▶ _EXERCISE DETAILS_
Every entry that follows is to be duplicated exactly.

Top of RECORD SET

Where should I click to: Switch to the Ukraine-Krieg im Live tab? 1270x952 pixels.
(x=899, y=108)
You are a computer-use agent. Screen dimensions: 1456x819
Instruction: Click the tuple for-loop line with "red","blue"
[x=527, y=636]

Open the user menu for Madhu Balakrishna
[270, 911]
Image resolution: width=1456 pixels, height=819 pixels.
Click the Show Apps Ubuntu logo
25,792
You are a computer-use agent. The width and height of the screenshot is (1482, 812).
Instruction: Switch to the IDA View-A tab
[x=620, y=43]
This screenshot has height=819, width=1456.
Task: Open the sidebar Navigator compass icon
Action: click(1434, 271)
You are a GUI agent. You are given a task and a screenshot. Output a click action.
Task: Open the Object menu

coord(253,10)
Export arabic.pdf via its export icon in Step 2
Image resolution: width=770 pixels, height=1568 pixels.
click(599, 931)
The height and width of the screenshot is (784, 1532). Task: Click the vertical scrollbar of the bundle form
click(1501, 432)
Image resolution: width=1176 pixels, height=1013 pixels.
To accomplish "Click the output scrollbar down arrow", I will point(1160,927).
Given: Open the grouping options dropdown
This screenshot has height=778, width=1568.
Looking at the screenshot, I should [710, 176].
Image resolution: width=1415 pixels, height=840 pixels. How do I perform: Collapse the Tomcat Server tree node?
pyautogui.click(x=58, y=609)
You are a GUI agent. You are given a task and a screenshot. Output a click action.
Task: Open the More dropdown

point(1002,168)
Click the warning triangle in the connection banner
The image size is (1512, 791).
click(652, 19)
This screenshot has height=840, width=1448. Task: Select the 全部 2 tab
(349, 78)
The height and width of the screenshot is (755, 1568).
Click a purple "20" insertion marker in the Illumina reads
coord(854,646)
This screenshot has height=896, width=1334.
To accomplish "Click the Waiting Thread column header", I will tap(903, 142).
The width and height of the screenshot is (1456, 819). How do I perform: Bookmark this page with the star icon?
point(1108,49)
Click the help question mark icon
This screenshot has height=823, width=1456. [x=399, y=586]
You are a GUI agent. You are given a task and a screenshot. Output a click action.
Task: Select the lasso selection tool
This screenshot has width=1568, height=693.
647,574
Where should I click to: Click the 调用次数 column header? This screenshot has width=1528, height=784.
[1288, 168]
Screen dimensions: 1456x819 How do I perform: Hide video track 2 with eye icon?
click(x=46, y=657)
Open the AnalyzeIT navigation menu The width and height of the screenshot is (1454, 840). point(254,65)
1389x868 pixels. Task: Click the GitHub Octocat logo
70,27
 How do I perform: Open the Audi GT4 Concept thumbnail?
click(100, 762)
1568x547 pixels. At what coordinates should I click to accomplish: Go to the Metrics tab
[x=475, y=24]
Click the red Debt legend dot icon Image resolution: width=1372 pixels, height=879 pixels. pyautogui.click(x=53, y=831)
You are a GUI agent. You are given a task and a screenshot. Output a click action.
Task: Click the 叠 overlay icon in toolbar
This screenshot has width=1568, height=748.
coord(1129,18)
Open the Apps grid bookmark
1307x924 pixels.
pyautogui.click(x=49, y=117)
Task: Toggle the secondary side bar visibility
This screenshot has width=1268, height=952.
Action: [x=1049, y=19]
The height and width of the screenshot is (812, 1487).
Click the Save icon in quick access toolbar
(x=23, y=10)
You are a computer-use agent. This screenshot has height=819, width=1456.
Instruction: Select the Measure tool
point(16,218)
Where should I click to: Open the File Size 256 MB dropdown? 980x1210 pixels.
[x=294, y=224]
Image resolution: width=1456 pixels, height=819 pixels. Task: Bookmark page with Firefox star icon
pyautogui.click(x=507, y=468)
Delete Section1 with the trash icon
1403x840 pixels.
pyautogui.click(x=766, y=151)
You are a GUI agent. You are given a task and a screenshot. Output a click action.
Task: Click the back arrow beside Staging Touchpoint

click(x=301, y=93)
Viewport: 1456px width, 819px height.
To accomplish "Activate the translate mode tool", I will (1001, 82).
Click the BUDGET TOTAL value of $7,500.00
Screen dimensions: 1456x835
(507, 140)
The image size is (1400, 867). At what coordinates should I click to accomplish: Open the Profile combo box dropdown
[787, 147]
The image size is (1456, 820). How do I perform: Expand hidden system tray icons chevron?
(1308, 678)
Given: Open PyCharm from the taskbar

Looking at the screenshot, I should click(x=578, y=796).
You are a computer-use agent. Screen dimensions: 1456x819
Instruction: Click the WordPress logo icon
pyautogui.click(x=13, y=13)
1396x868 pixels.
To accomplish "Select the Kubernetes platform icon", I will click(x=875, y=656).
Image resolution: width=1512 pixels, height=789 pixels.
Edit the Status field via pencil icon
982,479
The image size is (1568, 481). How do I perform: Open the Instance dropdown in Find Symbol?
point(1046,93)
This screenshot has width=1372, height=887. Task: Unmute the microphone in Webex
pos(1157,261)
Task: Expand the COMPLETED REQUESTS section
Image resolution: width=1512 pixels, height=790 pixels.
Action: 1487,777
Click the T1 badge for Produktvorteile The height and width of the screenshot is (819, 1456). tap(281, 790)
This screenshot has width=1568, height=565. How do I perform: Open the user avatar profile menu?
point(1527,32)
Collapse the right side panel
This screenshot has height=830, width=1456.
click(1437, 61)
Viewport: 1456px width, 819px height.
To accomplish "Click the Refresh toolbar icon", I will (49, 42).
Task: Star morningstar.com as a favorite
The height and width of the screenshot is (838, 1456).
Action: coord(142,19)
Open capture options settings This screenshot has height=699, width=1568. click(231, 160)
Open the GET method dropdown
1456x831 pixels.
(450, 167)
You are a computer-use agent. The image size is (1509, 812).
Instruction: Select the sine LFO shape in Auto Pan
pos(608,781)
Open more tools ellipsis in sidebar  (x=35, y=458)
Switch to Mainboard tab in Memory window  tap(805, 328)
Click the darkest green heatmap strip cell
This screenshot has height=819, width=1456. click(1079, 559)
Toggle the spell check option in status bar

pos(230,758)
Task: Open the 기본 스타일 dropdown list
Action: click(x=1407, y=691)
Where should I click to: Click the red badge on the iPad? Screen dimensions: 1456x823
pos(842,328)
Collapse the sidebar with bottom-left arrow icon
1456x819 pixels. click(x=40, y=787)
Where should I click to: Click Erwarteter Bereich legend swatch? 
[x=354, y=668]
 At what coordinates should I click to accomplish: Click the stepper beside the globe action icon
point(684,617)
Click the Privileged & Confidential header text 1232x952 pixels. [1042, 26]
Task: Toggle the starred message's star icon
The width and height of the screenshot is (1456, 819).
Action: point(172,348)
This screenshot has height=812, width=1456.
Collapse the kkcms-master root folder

Bottom of RECORD SET

▶ _FINAL ANSWER_
Where should I click to: Switch to the Ukraine-Krieg im Live tab? 1270x952 pixels.
(x=899, y=108)
You are a computer-use agent. Screen dimensions: 1456x819
Instruction: Click the tuple for-loop line with "red","blue"
[x=527, y=636]

Open the user menu for Madhu Balakrishna
[270, 911]
Image resolution: width=1456 pixels, height=819 pixels.
Click the Show Apps Ubuntu logo
25,792
You are a computer-use agent. The width and height of the screenshot is (1482, 812).
Instruction: Switch to the IDA View-A tab
[x=620, y=43]
This screenshot has height=819, width=1456.
Task: Open the sidebar Navigator compass icon
Action: click(1434, 271)
You are a GUI agent. You are given a task and a screenshot. Output a click action.
Task: Open the Object menu

coord(253,10)
Export arabic.pdf via its export icon in Step 2
Image resolution: width=770 pixels, height=1568 pixels.
click(599, 931)
The height and width of the screenshot is (784, 1532). Task: Click the vertical scrollbar of the bundle form
click(1501, 432)
Image resolution: width=1176 pixels, height=1013 pixels.
To accomplish "Click the output scrollbar down arrow", I will point(1160,927).
Given: Open the grouping options dropdown
This screenshot has height=778, width=1568.
Looking at the screenshot, I should [710, 176].
Image resolution: width=1415 pixels, height=840 pixels. How do I perform: Collapse the Tomcat Server tree node?
pyautogui.click(x=58, y=609)
You are a GUI agent. You are given a task and a screenshot. Output a click action.
Task: Open the More dropdown

point(1002,168)
Click the warning triangle in the connection banner
The image size is (1512, 791).
click(652, 19)
This screenshot has height=840, width=1448. Task: Select the 全部 2 tab
(349, 78)
The height and width of the screenshot is (755, 1568).
Click a purple "20" insertion marker in the Illumina reads
coord(854,646)
This screenshot has height=896, width=1334.
To accomplish "Click the Waiting Thread column header", I will tap(903, 142).
The width and height of the screenshot is (1456, 819). How do I perform: Bookmark this page with the star icon?
point(1108,49)
Click the help question mark icon
This screenshot has height=823, width=1456. [x=399, y=586]
You are a GUI agent. You are given a task and a screenshot. Output a click action.
Task: Select the lasso selection tool
This screenshot has width=1568, height=693.
647,574
Where should I click to: Click the 调用次数 column header? This screenshot has width=1528, height=784.
[1288, 168]
Screen dimensions: 1456x819 How do I perform: Hide video track 2 with eye icon?
click(x=46, y=657)
Open the AnalyzeIT navigation menu The width and height of the screenshot is (1454, 840). point(254,65)
1389x868 pixels. Task: Click the GitHub Octocat logo
70,27
 How do I perform: Open the Audi GT4 Concept thumbnail?
click(100, 762)
1568x547 pixels. At what coordinates should I click to accomplish: Go to the Metrics tab
[x=475, y=24]
Click the red Debt legend dot icon Image resolution: width=1372 pixels, height=879 pixels. pyautogui.click(x=53, y=831)
You are a GUI agent. You are given a task and a screenshot. Output a click action.
Task: Click the 叠 overlay icon in toolbar
This screenshot has width=1568, height=748.
coord(1129,18)
Open the Apps grid bookmark
1307x924 pixels.
pyautogui.click(x=49, y=117)
Task: Toggle the secondary side bar visibility
This screenshot has width=1268, height=952.
Action: [x=1049, y=19]
The height and width of the screenshot is (812, 1487).
Click the Save icon in quick access toolbar
(x=23, y=10)
You are a computer-use agent. This screenshot has height=819, width=1456.
Instruction: Select the Measure tool
point(16,218)
Where should I click to: Open the File Size 256 MB dropdown? 980x1210 pixels.
[x=294, y=224]
Image resolution: width=1456 pixels, height=819 pixels. Task: Bookmark page with Firefox star icon
pyautogui.click(x=507, y=468)
Delete Section1 with the trash icon
1403x840 pixels.
pyautogui.click(x=766, y=151)
You are a GUI agent. You are given a task and a screenshot. Output a click action.
Task: Click the back arrow beside Staging Touchpoint

click(x=301, y=93)
Viewport: 1456px width, 819px height.
To accomplish "Activate the translate mode tool", I will (1001, 82).
Click the BUDGET TOTAL value of $7,500.00
Screen dimensions: 1456x835
(507, 140)
The image size is (1400, 867). At what coordinates should I click to accomplish: Open the Profile combo box dropdown
[787, 147]
The image size is (1456, 820). How do I perform: Expand hidden system tray icons chevron?
(1308, 678)
Given: Open PyCharm from the taskbar

Looking at the screenshot, I should click(x=578, y=796).
You are a computer-use agent. Screen dimensions: 1456x819
Instruction: Click the WordPress logo icon
pyautogui.click(x=13, y=13)
1396x868 pixels.
To accomplish "Select the Kubernetes platform icon", I will click(x=875, y=656).
Image resolution: width=1512 pixels, height=789 pixels.
Edit the Status field via pencil icon
982,479
The image size is (1568, 481). How do I perform: Open the Instance dropdown in Find Symbol?
point(1046,93)
This screenshot has width=1372, height=887. Task: Unmute the microphone in Webex
pos(1157,261)
Task: Expand the COMPLETED REQUESTS section
Image resolution: width=1512 pixels, height=790 pixels.
Action: 1487,777
Click the T1 badge for Produktvorteile The height and width of the screenshot is (819, 1456). tap(281, 790)
This screenshot has width=1568, height=565. How do I perform: Open the user avatar profile menu?
point(1527,32)
Collapse the right side panel
This screenshot has height=830, width=1456.
click(1437, 61)
Viewport: 1456px width, 819px height.
To accomplish "Click the Refresh toolbar icon", I will (49, 42).
Task: Star morningstar.com as a favorite
The height and width of the screenshot is (838, 1456).
Action: coord(142,19)
Open capture options settings This screenshot has height=699, width=1568. click(231, 160)
Open the GET method dropdown
1456x831 pixels.
(450, 167)
You are a computer-use agent. The image size is (1509, 812).
Instruction: Select the sine LFO shape in Auto Pan
pos(608,781)
Open more tools ellipsis in sidebar  (x=35, y=458)
Switch to Mainboard tab in Memory window  tap(805, 328)
Click the darkest green heatmap strip cell
This screenshot has height=819, width=1456. click(1079, 559)
Toggle the spell check option in status bar

pos(230,758)
Task: Open the 기본 스타일 dropdown list
Action: click(x=1407, y=691)
Where should I click to: Click the red badge on the iPad? Screen dimensions: 1456x823
pos(842,328)
Collapse the sidebar with bottom-left arrow icon
1456x819 pixels. click(x=40, y=787)
Where should I click to: Click Erwarteter Bereich legend swatch? 
[x=354, y=668]
 At what coordinates should I click to accomplish: Click the stepper beside the globe action icon
point(684,617)
Click the Privileged & Confidential header text 1232x952 pixels. [1042, 26]
Task: Toggle the starred message's star icon
The width and height of the screenshot is (1456, 819).
Action: point(172,348)
This screenshot has height=812, width=1456.
Collapse the kkcms-master root folder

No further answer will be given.